Finally, I believe that critical thinking and visual literacy are more important to a student than chronology. Art
historians have fetishized a chronological, diachronic model based on causality and often teleology that
supports a linear model of history and an elitist, exclusive lineage of art. Are the questions of who did what
when really the most important information for a student to absorb in their first art history course? I think not.
My "Approaches" course is based on discussion of images and readings. We are fortunate to have a very fine
museum at Oberlin; almost half the course time is spent looking at actual works of art. I have found no text ideal
for my purposes, so I rely on articles on library reserve. I also assign five projects: an analysis of how an
advertisement visually communicates its message; an iconographical analysis of an image in the Allen Art
Museum that discusses the relationship between a work of art and the text on which it is based; a historical
analysis of a work from the museum based on research into the artist's context, period, style, and subject matter
(students often choose little-known artists for this assignment); a self-portrait exchanged with another student
who critically analyzes it; and an architectural study of the function and plan of a building on campus.
The course begins with a discussion of the form and content of advertising images in class. The students then
choose an advertisement of their own and analyze it. Although they feel at ease critiquing such pervasive
cultural images, they discover in the process that there is much more to the advertisement than they thought.
This assignment introduces them to critical reading in an area with which they are familiar and serves to alert
them to the notion that all images are representations with ideological implications. They also discover that the
same visual language applies to both media culture and "high" culture, and their preconceptions about the
"elevated" and "sacrosanct" nature of "high" art begin to erode.
In the next section of the class, the students are asked to read two simple but oppositional texts (John Berger
and Kenneth Clark) and discuss the implicit assumptions in each about the nature of art and the "proper"
method to interpret it. Class discussion focuses not on the "correct" approach, but on the various meanings
produced by different methodologies. Students enjoy recognizing that art history is just as contingent as the
world they live in and has more to offer that world than just aesthetic enjoyment or a cloistered history divorced
from social concerns.
After setting up the basic themes of the course--visual literacy, critical reading, and the contingency of
interpretative modes--we spend the next few class sessions in the museum studying the specifics of visual
analysis. Then we consider traditional interpretive modes within the discipline from periodization and style to
iconography. Such classic art historical texts as Heinrich Wolfflin and Erwin Panofsky are read against such
writers as Roland Barthes and Michael Baxandall. The iconography and historical exercises help students to
connect research to actual objects in the museum and allow them entry into the complex signifying nature of art.
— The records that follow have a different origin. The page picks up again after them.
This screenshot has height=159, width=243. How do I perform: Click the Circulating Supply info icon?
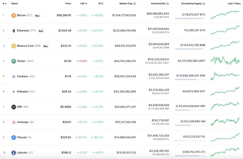204,4
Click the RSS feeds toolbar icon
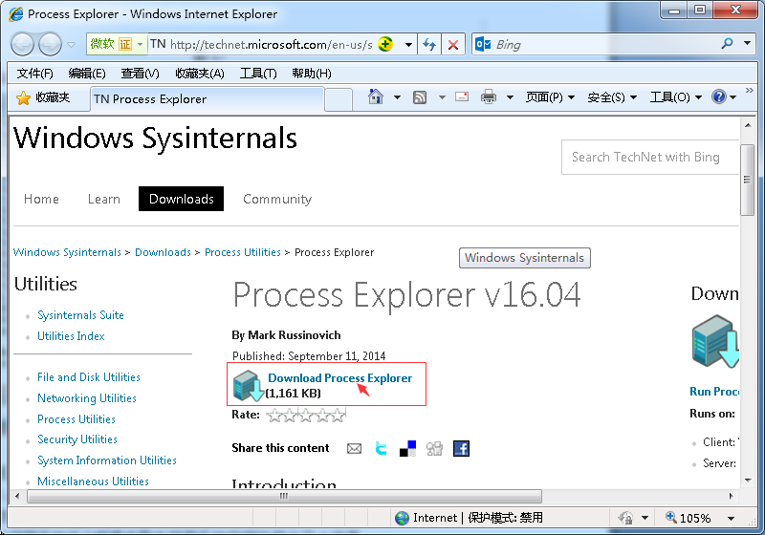This screenshot has height=535, width=765. tap(420, 97)
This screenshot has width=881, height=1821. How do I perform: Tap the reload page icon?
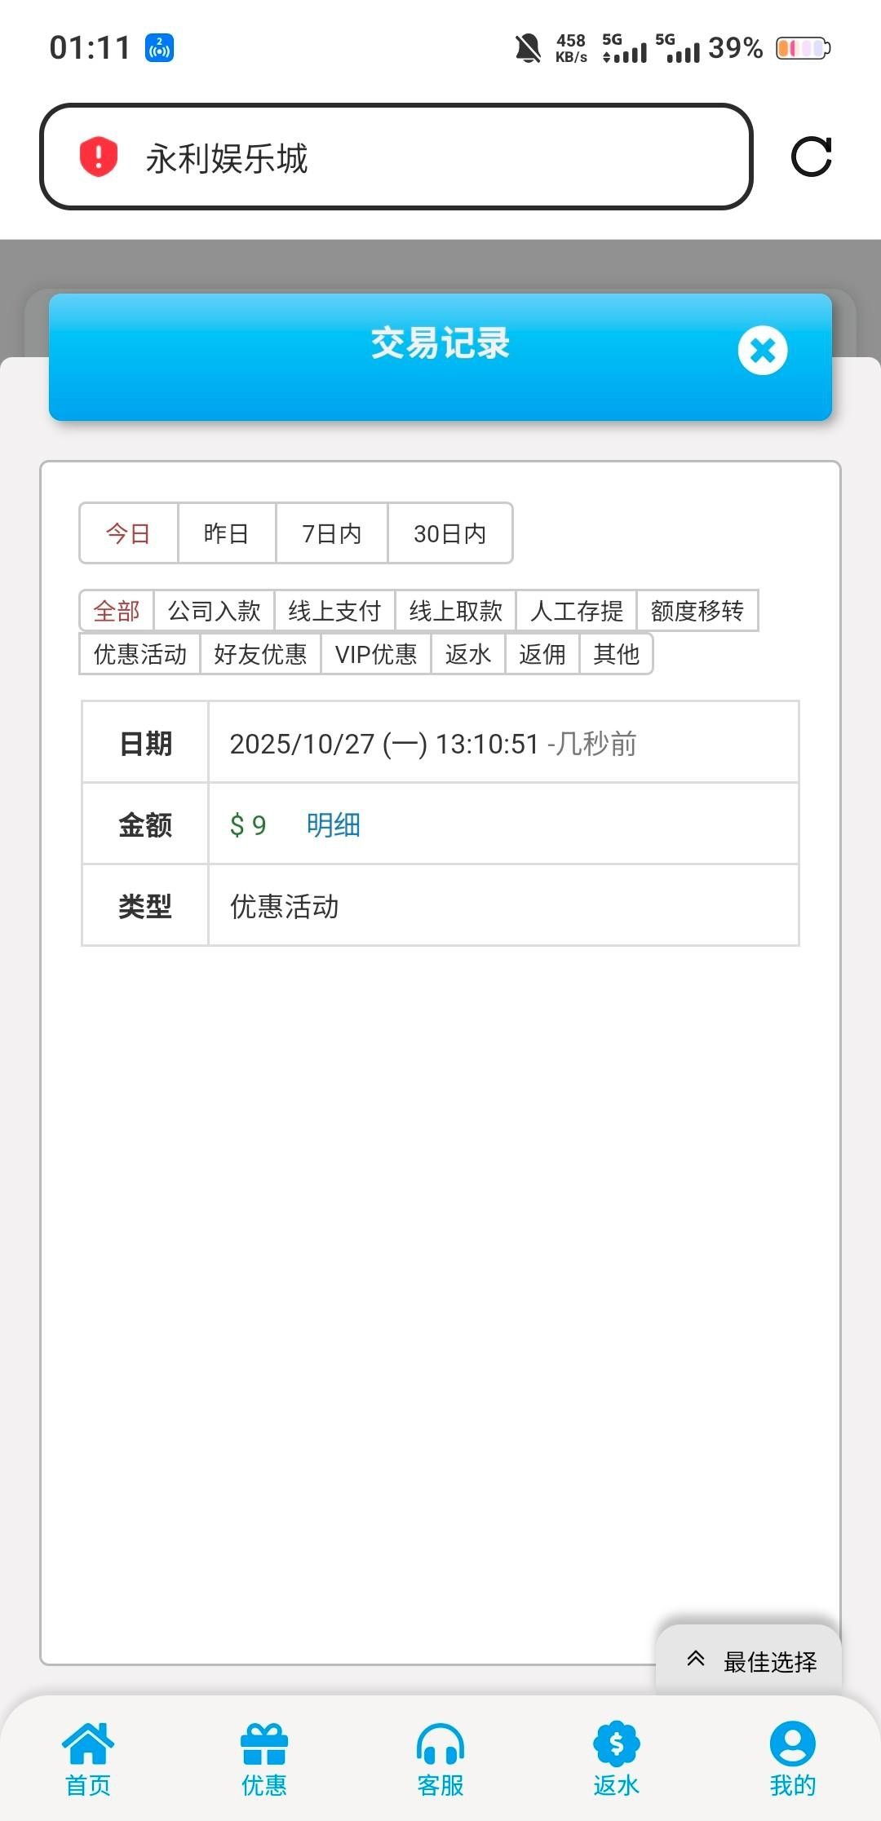point(811,157)
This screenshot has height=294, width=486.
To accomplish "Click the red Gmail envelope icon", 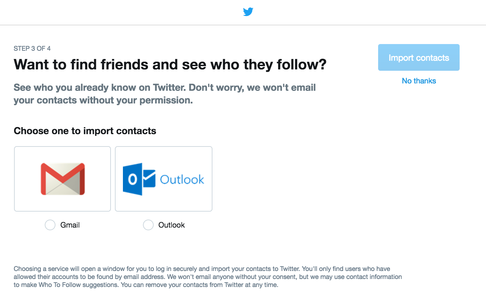I will coord(63,179).
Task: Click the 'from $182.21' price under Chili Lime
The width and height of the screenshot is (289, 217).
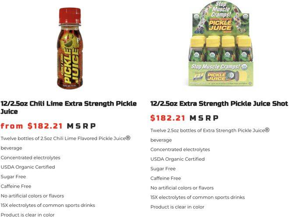Action: (32, 126)
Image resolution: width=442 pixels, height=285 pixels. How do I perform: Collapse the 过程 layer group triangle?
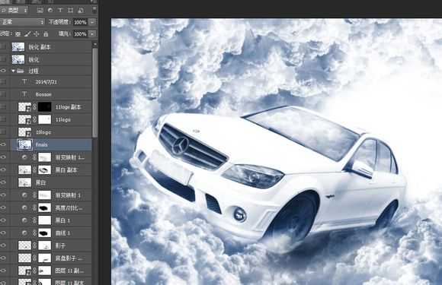[13, 71]
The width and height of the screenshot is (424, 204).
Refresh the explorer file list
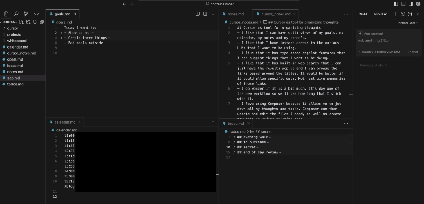coord(35,22)
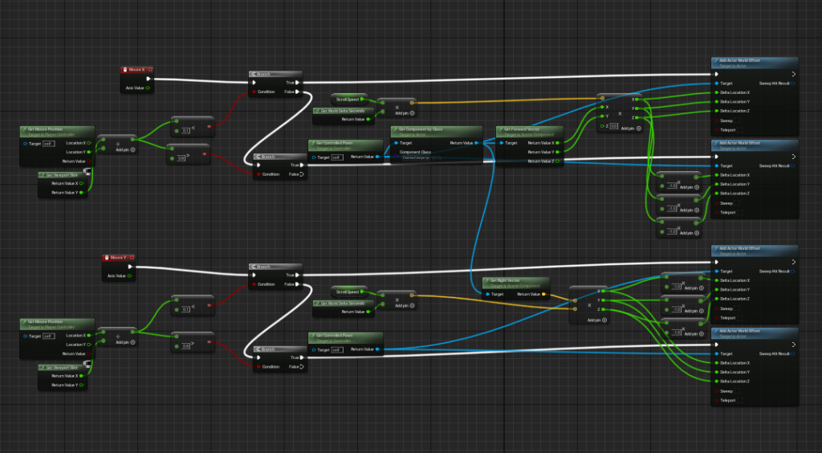Select the Mouse X axis event node
This screenshot has width=822, height=453.
tap(135, 70)
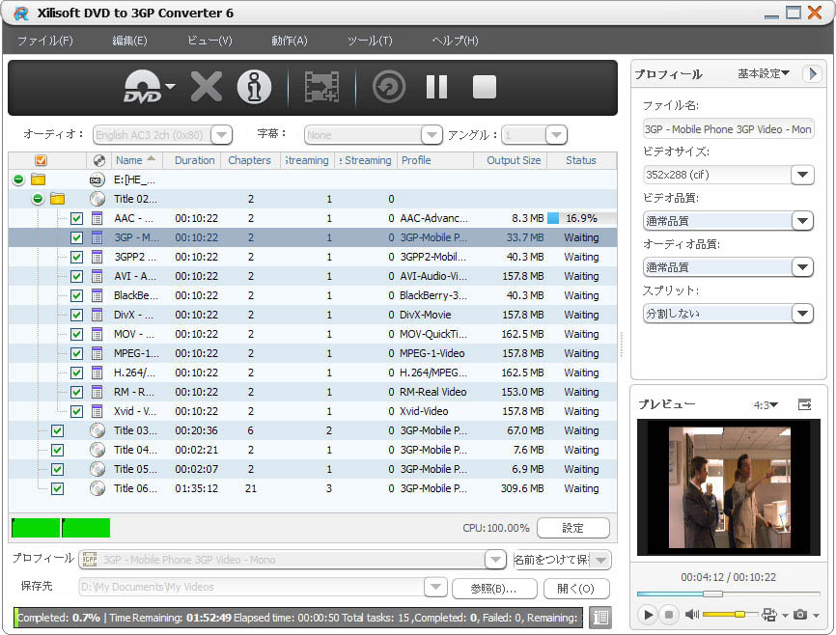Collapse the Title 02 tree node
Image resolution: width=836 pixels, height=635 pixels.
pos(38,199)
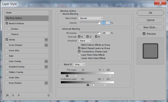Open the fx effects menu icon

click(x=7, y=95)
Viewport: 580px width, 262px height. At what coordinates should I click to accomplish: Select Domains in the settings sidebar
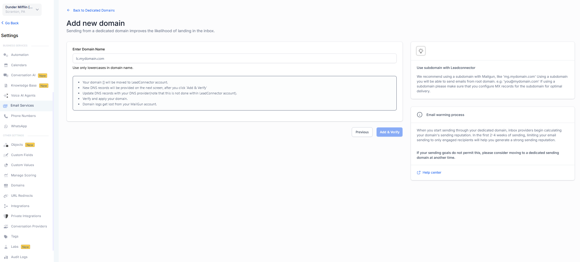click(x=18, y=185)
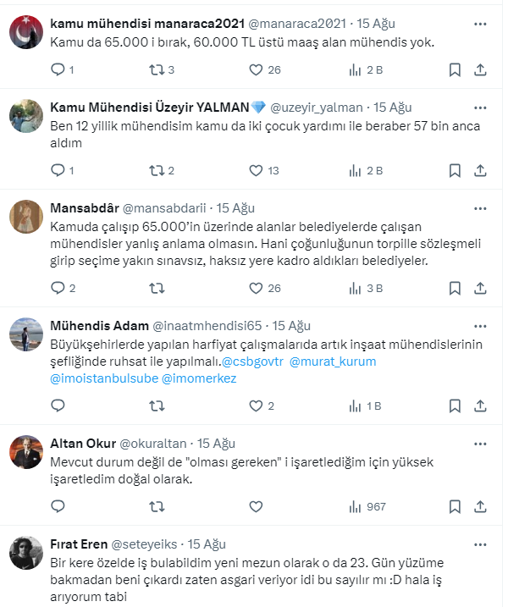Viewport: 508px width, 607px height.
Task: Like Mansabdâr's tweet
Action: click(x=257, y=288)
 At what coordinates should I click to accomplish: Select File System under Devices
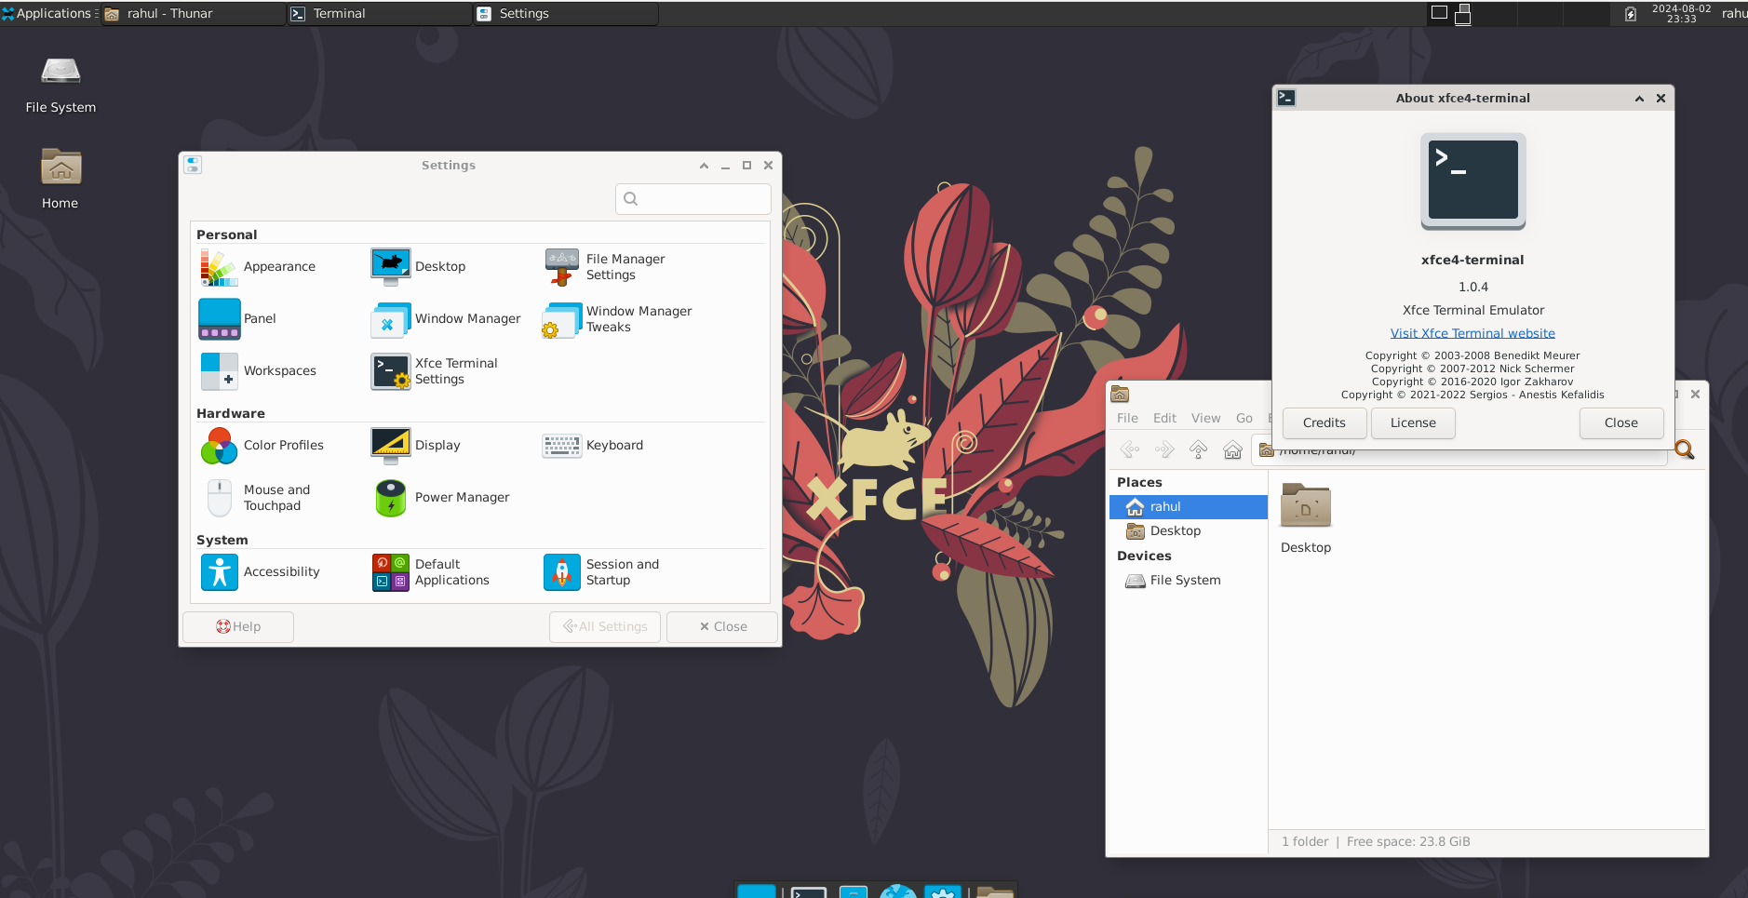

The second segment of the course deals with more contemporary issues of art and the artist, again through
conflicting texts: the role of biography in art (Janet Wolff, Albert Aurier), the critical reception of the artist (Meyer
Schapiro, Maurice Merleau-Ponty, Griselda Pollock on Cezanne), and various constructions of the artist (Linda
Nochlin, Pollock).
A look at interpretive acts follows, employing such themes as ideology and aesthetics (Susan Sontag, Wolf, and
the role of art and ideology in the construction of gender (Carol Duncan, Clark, Berger) and race (Cornell West,
Eunice Lipton). During this section each student performs two acts of interpretation. She/he makes a selfportrait and exchanges it with another student's to critique. We devote two class sessions to discussions of
these portraits: first the "critic" addresses the work, then the entire class responds, and finally the artist reveals
her/his intentions. This has proven to be a very successful learning experience for students. They attain a better
understanding of both art and critical processes and of the inevitable conflicts between intention and reception.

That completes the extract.